■ **Requirement**:
Could you output the entries that follow exactly, omitting any pictures they contain?

-=-=-=-=-

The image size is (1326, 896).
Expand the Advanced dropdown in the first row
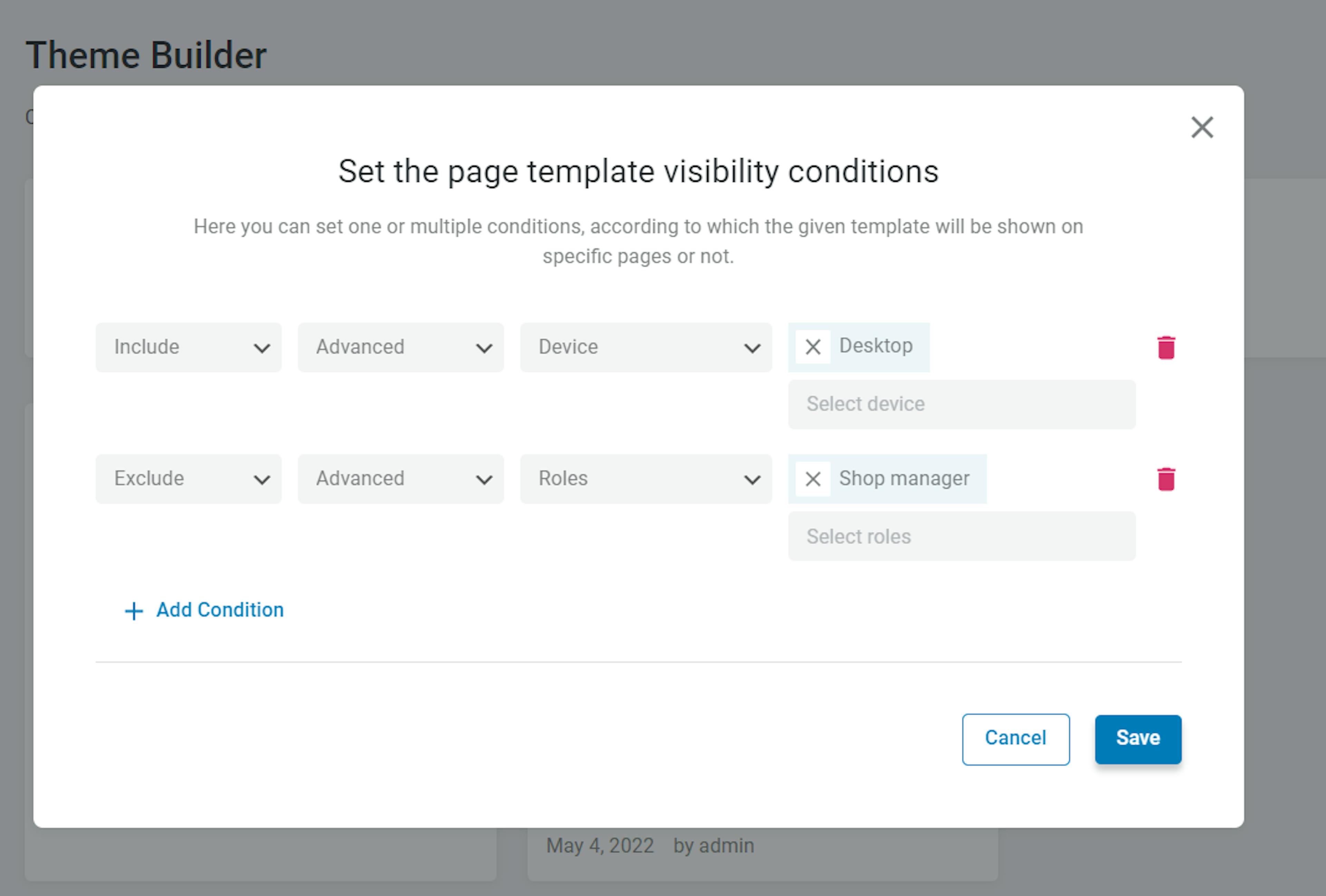(400, 347)
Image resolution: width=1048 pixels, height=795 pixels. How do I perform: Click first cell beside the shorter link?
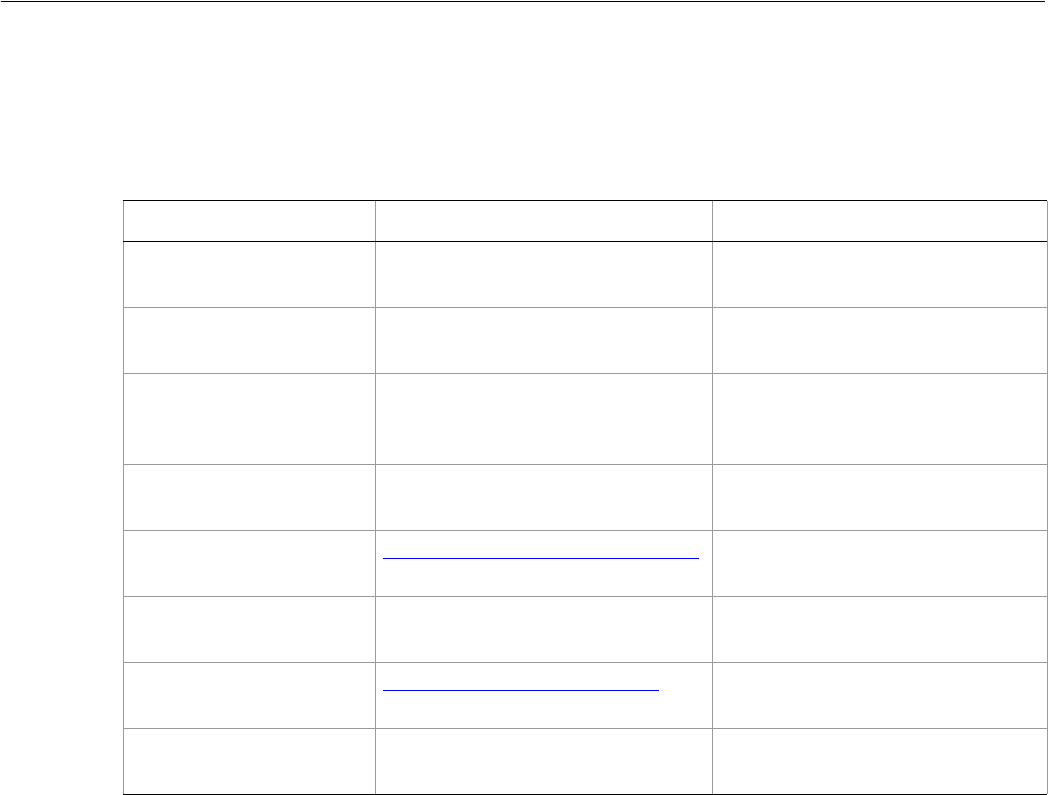coord(249,695)
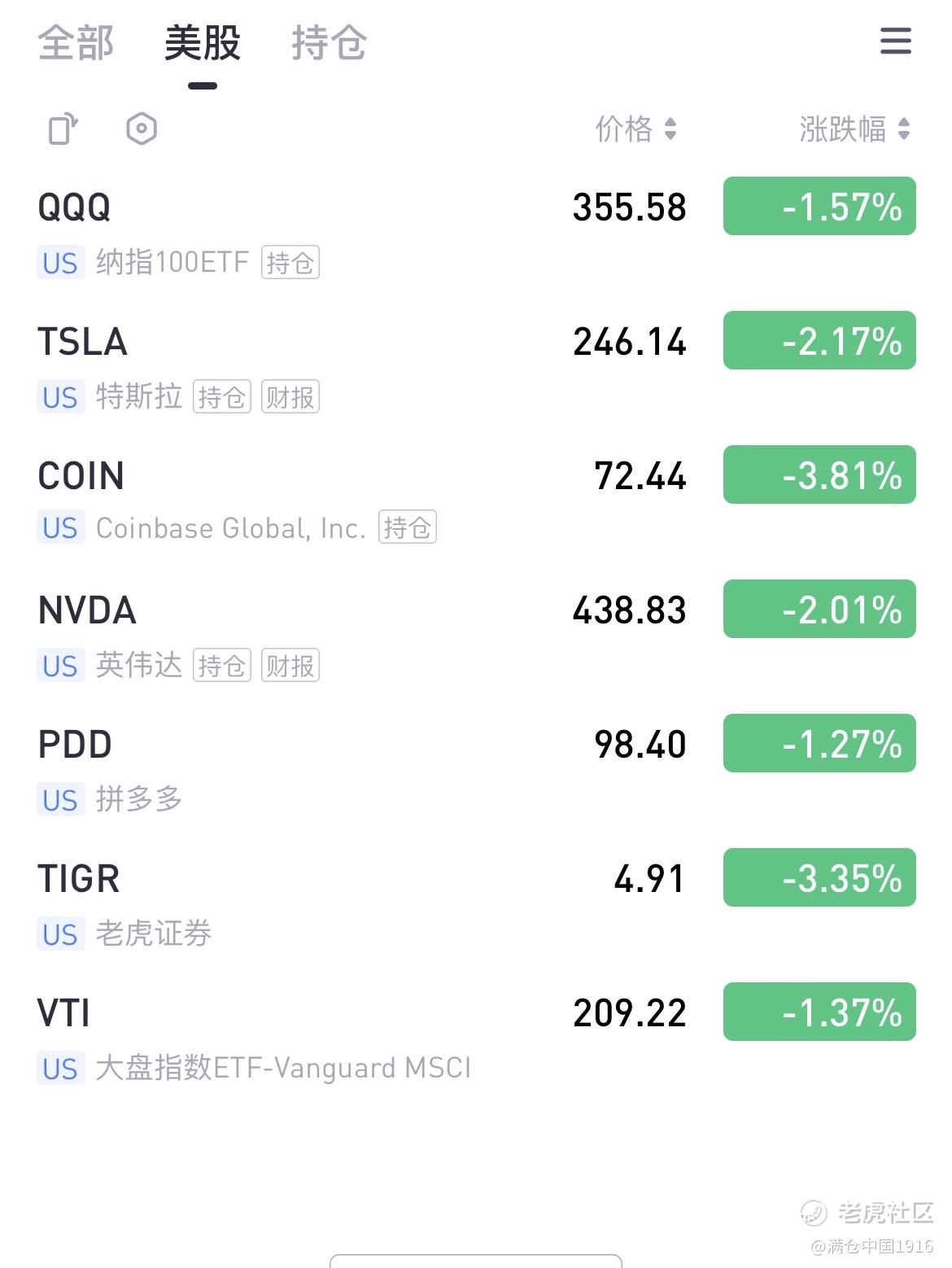Tap the 财报 tag beside 特斯拉
Viewport: 952px width, 1268px height.
coord(290,397)
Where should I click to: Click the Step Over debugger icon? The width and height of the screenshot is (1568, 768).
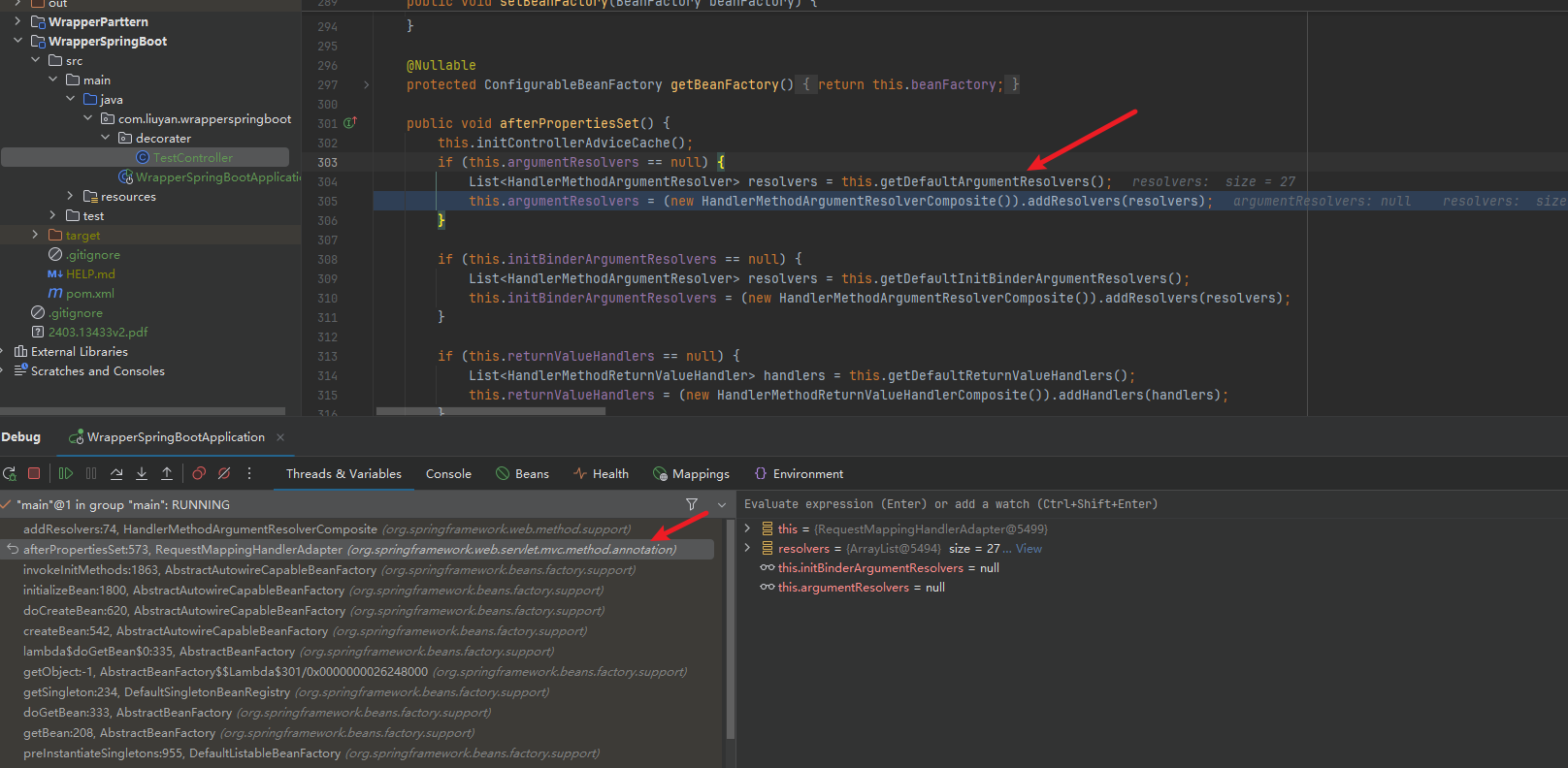click(116, 474)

-=-=-=-=-

■ **Finished exercise**:
The image size is (1326, 896).
Expand the Advanced dropdown in the first row
(400, 347)
Image resolution: width=1048 pixels, height=795 pixels. How do I perform: Click first cell beside the shorter link?
coord(249,695)
Tap the 财报 tag beside 特斯拉
Viewport: 952px width, 1268px height.
coord(290,397)
Where should I click to: Click the Step Over debugger icon? The width and height of the screenshot is (1568, 768).
click(116, 474)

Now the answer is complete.